Встав ко мне спиной, он смотрел в огромное высокое окно, открытое в весенний сад, и его голос, с самого начала тихий, стал вообще еле слышен, приходилось напрягать слух, словно этот голос принадлежит существу столь слабому и измученному или настолько лишившемуся всякой надежды и присутствия духа, что дойдут ли его слова, поймут ли их, ему вообще уже неважно. Будто не расслышав меня, он продолжил:
Н-да, скоро здесь не будет никого и ничего — земли и так уже, считай, нет, всю пожрал этот мерзкий сорняк — не будет не только повозок, свиней, коров и мулов, но и людей тоже, ни мужчин, ни женщин, ни белых, ни черных, и все эти парни, все Вилли и Джимы, Шадрачи и Тодды, — все отправятся на юг, а в Виргинии останутся лишь кусты с колючками да одуванчики. И этого всего, что мы сейчас тут видим, тоже не будет, водяное колесо лесопилки развалится, и только ветер по ночам будет пробегать по этим опустевшим залам. Попомни мое слово. Недолго осталось.
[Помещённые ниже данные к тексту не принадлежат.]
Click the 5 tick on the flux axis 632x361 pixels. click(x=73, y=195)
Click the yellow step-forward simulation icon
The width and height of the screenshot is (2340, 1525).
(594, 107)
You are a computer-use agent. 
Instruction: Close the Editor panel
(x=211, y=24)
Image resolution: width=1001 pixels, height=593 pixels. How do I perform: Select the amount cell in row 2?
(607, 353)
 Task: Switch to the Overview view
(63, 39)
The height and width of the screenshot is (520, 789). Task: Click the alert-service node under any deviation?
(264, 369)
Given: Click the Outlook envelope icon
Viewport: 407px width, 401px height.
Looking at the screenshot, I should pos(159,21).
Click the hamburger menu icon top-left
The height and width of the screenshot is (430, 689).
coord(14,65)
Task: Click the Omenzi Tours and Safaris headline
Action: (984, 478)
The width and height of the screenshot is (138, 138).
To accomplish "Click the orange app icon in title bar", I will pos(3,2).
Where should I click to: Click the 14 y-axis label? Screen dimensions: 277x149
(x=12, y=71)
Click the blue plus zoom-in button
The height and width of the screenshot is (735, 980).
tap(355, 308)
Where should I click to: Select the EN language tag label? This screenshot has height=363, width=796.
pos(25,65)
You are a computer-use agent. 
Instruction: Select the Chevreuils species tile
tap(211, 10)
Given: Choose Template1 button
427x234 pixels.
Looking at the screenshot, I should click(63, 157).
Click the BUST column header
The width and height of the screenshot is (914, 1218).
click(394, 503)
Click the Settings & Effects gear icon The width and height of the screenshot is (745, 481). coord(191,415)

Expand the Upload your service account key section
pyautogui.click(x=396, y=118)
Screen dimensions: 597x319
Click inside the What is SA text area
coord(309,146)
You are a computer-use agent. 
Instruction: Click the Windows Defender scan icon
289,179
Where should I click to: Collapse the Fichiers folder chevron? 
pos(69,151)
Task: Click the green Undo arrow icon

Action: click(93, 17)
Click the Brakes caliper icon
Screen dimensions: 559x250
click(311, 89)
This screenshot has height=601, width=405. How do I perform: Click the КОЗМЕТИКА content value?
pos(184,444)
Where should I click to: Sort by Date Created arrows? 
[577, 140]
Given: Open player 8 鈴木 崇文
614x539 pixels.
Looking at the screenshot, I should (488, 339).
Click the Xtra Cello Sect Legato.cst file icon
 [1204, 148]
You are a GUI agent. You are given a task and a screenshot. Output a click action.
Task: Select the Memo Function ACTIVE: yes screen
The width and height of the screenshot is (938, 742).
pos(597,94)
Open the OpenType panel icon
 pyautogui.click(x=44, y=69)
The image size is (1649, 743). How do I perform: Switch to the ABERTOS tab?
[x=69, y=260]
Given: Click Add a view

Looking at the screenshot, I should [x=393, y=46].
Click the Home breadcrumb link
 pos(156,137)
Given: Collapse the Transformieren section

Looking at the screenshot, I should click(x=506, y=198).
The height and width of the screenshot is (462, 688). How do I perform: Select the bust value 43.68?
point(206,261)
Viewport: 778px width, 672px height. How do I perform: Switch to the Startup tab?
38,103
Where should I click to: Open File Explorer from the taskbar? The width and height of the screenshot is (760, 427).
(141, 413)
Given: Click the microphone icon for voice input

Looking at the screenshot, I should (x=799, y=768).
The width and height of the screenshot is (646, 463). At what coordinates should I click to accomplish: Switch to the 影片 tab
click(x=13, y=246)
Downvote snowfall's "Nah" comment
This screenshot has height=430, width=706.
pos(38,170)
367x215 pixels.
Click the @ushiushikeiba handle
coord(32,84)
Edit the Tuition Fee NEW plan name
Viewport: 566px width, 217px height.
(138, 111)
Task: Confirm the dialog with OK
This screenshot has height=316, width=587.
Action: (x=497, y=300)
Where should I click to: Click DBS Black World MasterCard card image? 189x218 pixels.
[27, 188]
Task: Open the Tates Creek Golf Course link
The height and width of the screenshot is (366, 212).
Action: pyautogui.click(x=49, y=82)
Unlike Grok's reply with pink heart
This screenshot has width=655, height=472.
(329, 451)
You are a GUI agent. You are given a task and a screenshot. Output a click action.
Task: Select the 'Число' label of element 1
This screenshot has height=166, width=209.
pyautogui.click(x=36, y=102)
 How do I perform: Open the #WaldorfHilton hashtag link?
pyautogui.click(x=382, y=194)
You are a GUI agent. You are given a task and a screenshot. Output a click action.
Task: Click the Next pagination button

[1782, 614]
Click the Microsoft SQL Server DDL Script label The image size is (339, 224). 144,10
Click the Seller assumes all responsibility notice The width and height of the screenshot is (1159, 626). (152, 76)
Он помолчал, потом говорит:
Да, мне пришлось продать тех парней, потому что нужны были деньги. Потому что ликвидных ценностей из всего, что у меня есть — только люди. Потому что за тех парней я выручил больше тысячи долларов и только так смог хотя бы чуточку, едва-едва копнуть гору долгов, которые накопил за семь лет — семь лет, в течение которых денно и нощно я лгал себе, пытаясь себя уверить, будто все неправда — все то, что я вижу своими глазами, — и обнищавшая, изувеченная Виргиния выживет вопреки себе самой, будто неважно, как опустела и истощилась почва, неважно, что люди со всем скарбом вереницами потянулись к югу, в Джорджию и Алабаму, — все равно на лесопилке Тернера вечно будут пилить бревна и молоть муку. Но вот беда: теперь и бревна, и мука нужны лишь привидениям. — Он ненадолго прервался, потом опять зазвучал его усталый голос: — А что мне было делать? Ах, освободить их! Шутить изволите? Нет, их надо было продать, остальных тоже продать придется, а лесопилка Тернера станет очередным брошенным остовом, межевым знаком на местности, и только где-нибудь на дальнем юге кто-то будет вспоминать ее, как вспоминают обрывок сна.